4. Этический нигилизм между консерватизмом и влечением к смерти
Рассматриваемая как фигура нигилизма и к тому же подкрепленная тем фактом, что наши общества не имеют будущего, которое можно было бы представить в качестве всеобщего, этика колеблется между парой взаимосвязанных желаний: между консервативным желанием, дабы повсеместно была признана законность порядка, свойственного нашему «западному» положению, тесному сплетению необузданной объективной экономики и правового дискурса; и смертоносным желанием, которое разом и осуществляет, и прикрывает завесой полное господство над жизнью, то есть, другими словами, обрекает то, что есть, на «западное» господство над смертью.

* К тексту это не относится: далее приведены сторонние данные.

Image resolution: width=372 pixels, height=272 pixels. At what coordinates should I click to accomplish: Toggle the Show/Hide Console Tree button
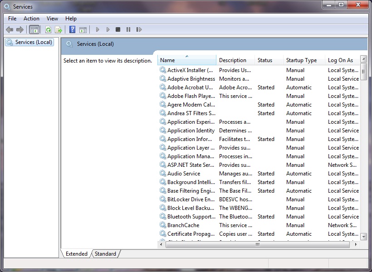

Вот почему этику было бы лучше назвать — коли ее язык греческий — «эвуденозой»[12], блаженным нигилизмом. Против которого можно выдвинуть только то чьим способом быть является еще не быть, но на что наша мысль провозглашает себя способной.! У каждой эпохи — и ни одна из них в конечном счете ничуть не лучше другой — своя собственная фигура нигилизма. Меняются имена, но под этими именами (например, «этика») всегда обнаруживается смычка консервативной пропаганды и смутного желания катастрофы.
Вырваться из нигилизма можно, лишь провозгласив волю к тому, что консерватизм постановляет невозможным, лишь утверждая истины наперекор желанию небытия. Наперекор этике жизненного благополучия, реальное содержание которой состоит в том, чтобы решать о смерти, единственный принцип этики истин — это возможность невозможного, каковую преподносят нам всякое любовное свидание, всякое научное переобоснование, всякая художественная находка, всякий эпизод политики освобождения.